## Task to complete
Beginning with the first entry, set down each one exactly as shown.

--- Source data ---

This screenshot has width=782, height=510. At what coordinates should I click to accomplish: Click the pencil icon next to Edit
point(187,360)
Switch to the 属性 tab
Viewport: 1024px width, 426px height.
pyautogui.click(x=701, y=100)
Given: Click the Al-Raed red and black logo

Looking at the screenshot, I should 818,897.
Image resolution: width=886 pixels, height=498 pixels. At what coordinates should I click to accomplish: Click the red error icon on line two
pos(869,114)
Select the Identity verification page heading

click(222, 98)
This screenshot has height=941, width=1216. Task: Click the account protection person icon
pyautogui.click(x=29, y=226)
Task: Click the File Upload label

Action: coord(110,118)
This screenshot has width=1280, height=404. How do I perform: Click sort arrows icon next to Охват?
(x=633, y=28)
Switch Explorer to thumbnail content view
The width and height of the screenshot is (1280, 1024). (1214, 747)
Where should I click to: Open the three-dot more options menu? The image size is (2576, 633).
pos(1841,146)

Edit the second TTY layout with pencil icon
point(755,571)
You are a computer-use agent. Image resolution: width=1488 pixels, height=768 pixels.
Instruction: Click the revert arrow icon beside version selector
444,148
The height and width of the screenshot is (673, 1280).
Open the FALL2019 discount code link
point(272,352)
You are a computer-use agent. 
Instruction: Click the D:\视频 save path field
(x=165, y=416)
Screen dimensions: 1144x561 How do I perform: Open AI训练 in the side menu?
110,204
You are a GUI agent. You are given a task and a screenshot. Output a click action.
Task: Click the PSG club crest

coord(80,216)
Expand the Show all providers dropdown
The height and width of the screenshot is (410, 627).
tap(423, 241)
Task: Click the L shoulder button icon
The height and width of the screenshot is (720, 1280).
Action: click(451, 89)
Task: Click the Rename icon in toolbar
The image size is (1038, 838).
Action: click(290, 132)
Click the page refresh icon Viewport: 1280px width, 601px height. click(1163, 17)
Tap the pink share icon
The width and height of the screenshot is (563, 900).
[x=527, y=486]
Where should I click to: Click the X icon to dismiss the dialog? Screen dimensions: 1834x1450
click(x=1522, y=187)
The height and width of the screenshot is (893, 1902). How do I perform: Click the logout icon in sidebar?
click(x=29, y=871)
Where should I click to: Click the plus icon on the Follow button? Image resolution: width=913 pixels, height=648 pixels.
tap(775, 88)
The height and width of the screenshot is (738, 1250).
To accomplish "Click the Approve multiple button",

---

## Solution to the exercise
This screenshot has width=782, height=510. At what coordinates should I click to accomplish: Click the pencil icon next to Edit
point(187,360)
Switch to the 属性 tab
Viewport: 1024px width, 426px height.
pyautogui.click(x=701, y=100)
Given: Click the Al-Raed red and black logo

Looking at the screenshot, I should 818,897.
Image resolution: width=886 pixels, height=498 pixels. At what coordinates should I click to accomplish: Click the red error icon on line two
pos(869,114)
Select the Identity verification page heading

click(222, 98)
This screenshot has height=941, width=1216. Task: Click the account protection person icon
pyautogui.click(x=29, y=226)
Task: Click the File Upload label

Action: coord(110,118)
This screenshot has width=1280, height=404. How do I perform: Click sort arrows icon next to Охват?
(x=633, y=28)
Switch Explorer to thumbnail content view
The width and height of the screenshot is (1280, 1024). (1214, 747)
Where should I click to: Open the three-dot more options menu? The image size is (2576, 633).
pos(1841,146)

Edit the second TTY layout with pencil icon
point(755,571)
You are a computer-use agent. Image resolution: width=1488 pixels, height=768 pixels.
Instruction: Click the revert arrow icon beside version selector
444,148
The height and width of the screenshot is (673, 1280).
Open the FALL2019 discount code link
point(272,352)
You are a computer-use agent. 
Instruction: Click the D:\视频 save path field
(x=165, y=416)
Screen dimensions: 1144x561 How do I perform: Open AI训练 in the side menu?
110,204
You are a GUI agent. You are given a task and a screenshot. Output a click action.
Task: Click the PSG club crest

coord(80,216)
Expand the Show all providers dropdown
The height and width of the screenshot is (410, 627).
tap(423, 241)
Task: Click the L shoulder button icon
The height and width of the screenshot is (720, 1280).
Action: click(451, 89)
Task: Click the Rename icon in toolbar
The image size is (1038, 838).
Action: click(290, 132)
Click the page refresh icon Viewport: 1280px width, 601px height. click(1163, 17)
Tap the pink share icon
The width and height of the screenshot is (563, 900).
[x=527, y=486]
Where should I click to: Click the X icon to dismiss the dialog? Screen dimensions: 1834x1450
click(x=1522, y=187)
The height and width of the screenshot is (893, 1902). How do I perform: Click the logout icon in sidebar?
click(x=29, y=871)
Where should I click to: Click the plus icon on the Follow button? Image resolution: width=913 pixels, height=648 pixels.
tap(775, 88)
The height and width of the screenshot is (738, 1250).
To accomplish "Click the Approve multiple button",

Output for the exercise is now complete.